El doctor Wold pestañeó, molesto por la interrupción.
—En ningún momento he pretendido insinuar que sus amigos estuvieran borrachos, señor mío. Solo he sugerido que, si el conductor había tomado aunque solo fuera una copa a esa hora tan tardía, algo plausible viniendo de una boda, y luego había emprendido el regreso a casa por una autopista tan insegura como esta, tenía bastantes números para que su camioneta, un vehículo relativamente ligero, se viera implicada en un accidente de consecuencias fatales.
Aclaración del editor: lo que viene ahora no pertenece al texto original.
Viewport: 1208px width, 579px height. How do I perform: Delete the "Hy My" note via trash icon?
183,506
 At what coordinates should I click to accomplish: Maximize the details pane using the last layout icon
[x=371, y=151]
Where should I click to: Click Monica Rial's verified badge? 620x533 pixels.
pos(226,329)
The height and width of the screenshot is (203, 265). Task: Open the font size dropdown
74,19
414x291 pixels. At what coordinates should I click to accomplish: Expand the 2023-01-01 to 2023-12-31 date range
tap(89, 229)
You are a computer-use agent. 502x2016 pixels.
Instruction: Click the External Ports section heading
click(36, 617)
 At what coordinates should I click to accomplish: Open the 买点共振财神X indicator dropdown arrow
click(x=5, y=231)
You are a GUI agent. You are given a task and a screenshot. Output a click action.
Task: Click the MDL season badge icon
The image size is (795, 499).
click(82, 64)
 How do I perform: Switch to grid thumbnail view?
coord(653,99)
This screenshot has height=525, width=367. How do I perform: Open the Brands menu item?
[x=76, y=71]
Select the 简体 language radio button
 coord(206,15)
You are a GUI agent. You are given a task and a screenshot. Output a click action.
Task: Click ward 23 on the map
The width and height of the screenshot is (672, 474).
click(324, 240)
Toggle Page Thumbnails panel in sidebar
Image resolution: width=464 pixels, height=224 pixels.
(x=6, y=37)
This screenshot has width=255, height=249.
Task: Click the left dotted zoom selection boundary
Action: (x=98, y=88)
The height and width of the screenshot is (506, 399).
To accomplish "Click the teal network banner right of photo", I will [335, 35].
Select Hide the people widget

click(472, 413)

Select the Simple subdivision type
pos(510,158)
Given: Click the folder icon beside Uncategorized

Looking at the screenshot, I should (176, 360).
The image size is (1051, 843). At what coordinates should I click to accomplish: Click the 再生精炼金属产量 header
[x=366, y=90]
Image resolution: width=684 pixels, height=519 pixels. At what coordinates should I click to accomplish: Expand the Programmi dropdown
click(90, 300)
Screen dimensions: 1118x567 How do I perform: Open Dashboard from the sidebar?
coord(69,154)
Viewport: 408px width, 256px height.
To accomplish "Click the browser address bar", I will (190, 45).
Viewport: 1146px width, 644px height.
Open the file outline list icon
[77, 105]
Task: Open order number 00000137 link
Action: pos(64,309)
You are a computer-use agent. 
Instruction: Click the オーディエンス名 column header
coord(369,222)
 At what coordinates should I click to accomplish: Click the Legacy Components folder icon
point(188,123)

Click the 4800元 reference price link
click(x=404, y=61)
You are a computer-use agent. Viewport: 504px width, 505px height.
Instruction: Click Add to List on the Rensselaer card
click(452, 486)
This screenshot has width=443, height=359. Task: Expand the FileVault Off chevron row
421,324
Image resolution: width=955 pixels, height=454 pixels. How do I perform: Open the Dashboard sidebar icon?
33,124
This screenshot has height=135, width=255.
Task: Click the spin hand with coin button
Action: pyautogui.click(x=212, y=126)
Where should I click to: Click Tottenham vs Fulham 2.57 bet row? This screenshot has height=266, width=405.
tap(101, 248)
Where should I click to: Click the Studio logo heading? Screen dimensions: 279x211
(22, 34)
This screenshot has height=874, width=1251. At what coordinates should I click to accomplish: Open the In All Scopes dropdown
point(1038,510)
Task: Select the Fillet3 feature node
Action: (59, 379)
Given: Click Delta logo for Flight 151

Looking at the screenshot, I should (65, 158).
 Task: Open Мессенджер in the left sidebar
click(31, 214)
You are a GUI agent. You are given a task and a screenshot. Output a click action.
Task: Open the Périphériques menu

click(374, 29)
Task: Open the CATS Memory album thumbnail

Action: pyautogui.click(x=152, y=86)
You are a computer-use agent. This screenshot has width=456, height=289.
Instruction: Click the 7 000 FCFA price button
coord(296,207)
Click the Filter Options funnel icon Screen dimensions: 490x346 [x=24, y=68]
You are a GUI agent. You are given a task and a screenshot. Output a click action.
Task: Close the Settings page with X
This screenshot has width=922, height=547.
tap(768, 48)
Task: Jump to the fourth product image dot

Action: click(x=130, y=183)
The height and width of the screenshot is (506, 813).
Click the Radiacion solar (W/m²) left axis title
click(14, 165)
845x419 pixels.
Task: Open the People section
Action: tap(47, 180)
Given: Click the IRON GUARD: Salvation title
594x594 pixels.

Judy no se lo tragaba. Tony Palomo le había contado algo muy distinto, y ahora no podía dudar de su palabra, aun teniendo todos los hechos en su contra. Además, los ataques de los que venía siendo víctima en los últimos días le permitían comprender mejor por qué Tony Palomo había matado a Angelo Coluzzi. Era un hombre bueno, empujado a cometer una mala acción. Judy empezaba a sentir exactamente lo mismo. Ahora comprendía cómo empezaban las vendettas, y sabía que una vez empezadas adquirían vida propia.
—¿Qué decide, señorita Carrier? —preguntó el doctor Wold, interrumpiendo sus pensamientos—. ¿Quiere que siga adelante o prefiere ahorrarse el gasto? Se lo digo con toda sinceridad: creo que mis conclusiones no diferirán demasiado de las que ha sacado la policía.
Judy lo miró a los ojos.
—Siga adelante, doctor. Hay alguien que cuenta conmigo.
En parte, se refería a sí misma, y hasta Penny levantó la mirada al oír el nuevo tono de voz de su dueña.